The always informative Jane Lear, former senior editor at Gourmet and author of several cookbooks, (who recently had some interesting things to say about coconut oil), was asked why brominated vegetable oil can be found in some citrus drinks like Orange Crush and Mountain Dew.

Jane disclosed that brominated vegetable oil — called BVO for short — is vegetable oil derived from soybean or corn that is bonded with the element bromine.

Oh, and BVO is also a patented flame retardant chemical.

BVO is banned in food throughout Europe and Japan, yet BVO has been added to sodas for decades in North America. According to Environmental Health News, some scientists have a renewed interest in BVO which is found in 10 percent of sodas in the United States.

Why? Because the FDA limit for brominated oil in sodas is based on outdated data from the 1970s, so scientists say the chemical deserves a fresh look. Their concern is that it accumulates in tissues, and may have the same effects as brominated flame retardants.

_ _ _

▸ EXERCISES
(A) According to the passage about brominated vegetable oil, what share of sodas in the United States contain BVO?
(B) Transcribe the passage about brominated vegetable oil, starting at "Why? Because the" and ending at "brominated flame retardants.".
The lines after this note are not needed.

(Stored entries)

_ _ _

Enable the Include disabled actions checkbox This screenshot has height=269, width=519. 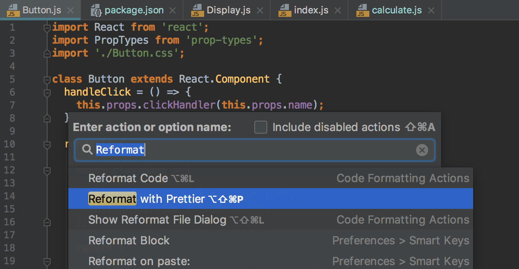(x=260, y=127)
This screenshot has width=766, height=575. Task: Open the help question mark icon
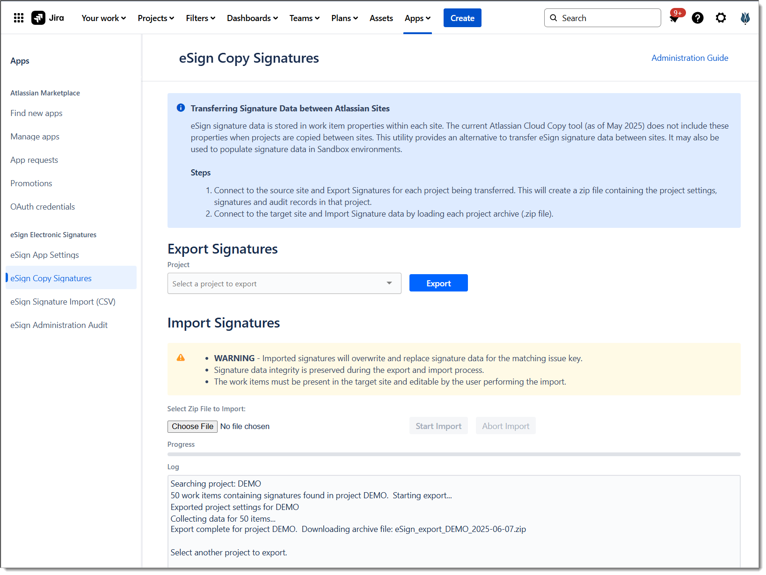697,18
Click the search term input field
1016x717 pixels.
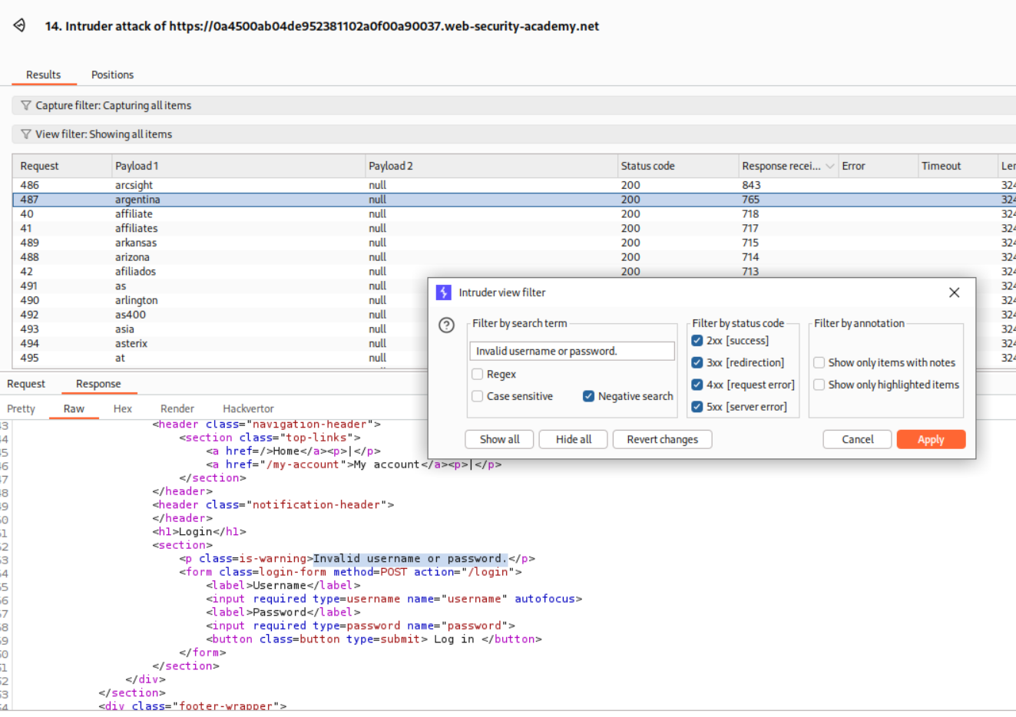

_ _ _

▸ SOLUTIONS PER TASK
(A) 10 percent of sodas in the United States contain BVO.

(B)
Why? Because the FDA limit for brominated oil in sodas is based on outdated data from the 1970s, so scientists say the chemical deserves a fresh look. Their concern is that it accumulates in tissues, and may have the same effects as brominated flame retardants.